Pour bien comprendre le compte d’opérations, supposons que nous soyons au Ghana qui a sa monnaie, le cédi. Quand un paysan ghanéen vend le cacao en dollars, la Banque Centrale Ghanéenne retient ce dollar, mais fabrique l’équivalent en cédi pour le remettre au paysan, car le dollar n’est pas utilisé au Ghana.
Maintenant, si le paysan ou même un autre ghanéen veut acheter quelque chose aux USA, il va présenter les cédis fabriqués à la Banque Centrale du Ghana. Celle-ci va donc renvoyer les dollars initialement acquis en paiement aux USA. Immédiatement, elle doit détruire les cédis qui avaient été fabriqués en contrepartie du dollar puisque celui-ci n’existe plus.
Entre le moment où les dollars entrent dans la Banque Centrale ghanéenne à la suite du cacao et le moment où ils rentrent aux USA à la suite d’une importation, ils restent dans la Banque Centrale Ghanéenne et constitue ce qu’on appelle « réserves en devises ».
La Banque Centrale ghanéenne peut donc spéculer avec ces réserves, par exemple, en les plaçant au marché mondial et en gagnant quelques intérêts.

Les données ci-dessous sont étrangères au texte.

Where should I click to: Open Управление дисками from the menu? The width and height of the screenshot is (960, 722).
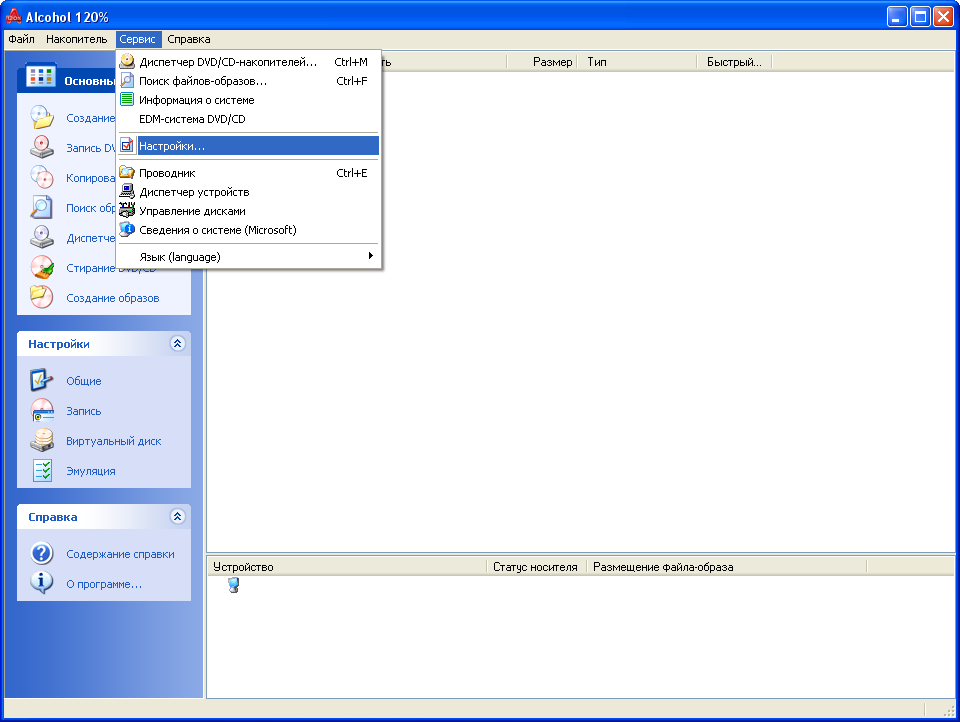coord(192,211)

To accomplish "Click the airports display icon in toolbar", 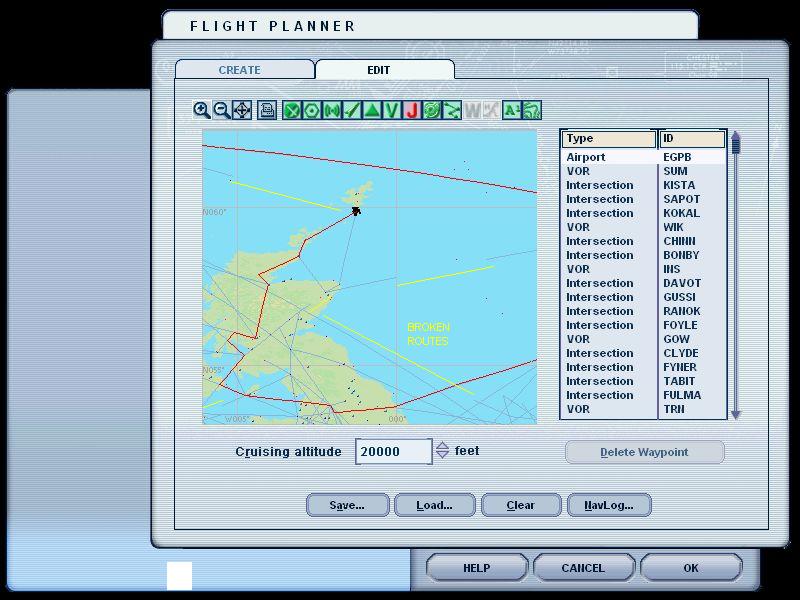I will 292,110.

Quelle est la différence entre le CFA et le cédi ? Techniquement, c’est exactement la même chose, la seule différence étant que la moitié des « réserves en devises » est gérée par la France, au lieu que la BEAC gère tout. C’est comme si les deux se partageaient en cogestion ces réserves. Cela ne change rien du point de vue de la masse monétaire à l’intérieur de la zone CFA.

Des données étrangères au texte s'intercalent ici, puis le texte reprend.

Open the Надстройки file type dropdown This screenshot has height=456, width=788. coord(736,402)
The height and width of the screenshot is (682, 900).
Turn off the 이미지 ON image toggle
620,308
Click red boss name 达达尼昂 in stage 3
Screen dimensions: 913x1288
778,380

La France gagne puisqu’elle peut spéculer avec nos réserves et la seule perte de la BEAC, c’est le fait de ne pouvoir spéculer avec les 50% de réserves gardées par la France. Mais c’est le lieu de lever une manipulation entretenue par les pourfendeurs du CFA, sur des sommes qui résideraient dans le Trésor français alors qu’elles pourraient supposément servir au développement des pays. Pour répondre à cette préoccupation, il suffit de se demander si la Banque Centrale du Ghana peut faire autre chose que spéculer à court terme sur les réserves en devises. Car ces réserves agissent comme un compte à vue : celui qui apporte son cédi pour acheter un bien à l’extérieur doit être servi, car il n’est pas question qu’on lui dise que son argent n’a plus de pouvoir d’importation parce qu’on l’a utilisé à d’autres fins. Les sommes gérées par la France ne sont donc pas un dépôt qu’on pourrait recycler en investissements, mais un compte à vue qu’elle doit payer à la demande des légitimes déposants que sont les citoyens. La conséquence est immédiate : le rapatriement des fonds gérés par la France n’aurait aucune incidence sur l’économie camerounaise, contrairement à ce qu’on raconte.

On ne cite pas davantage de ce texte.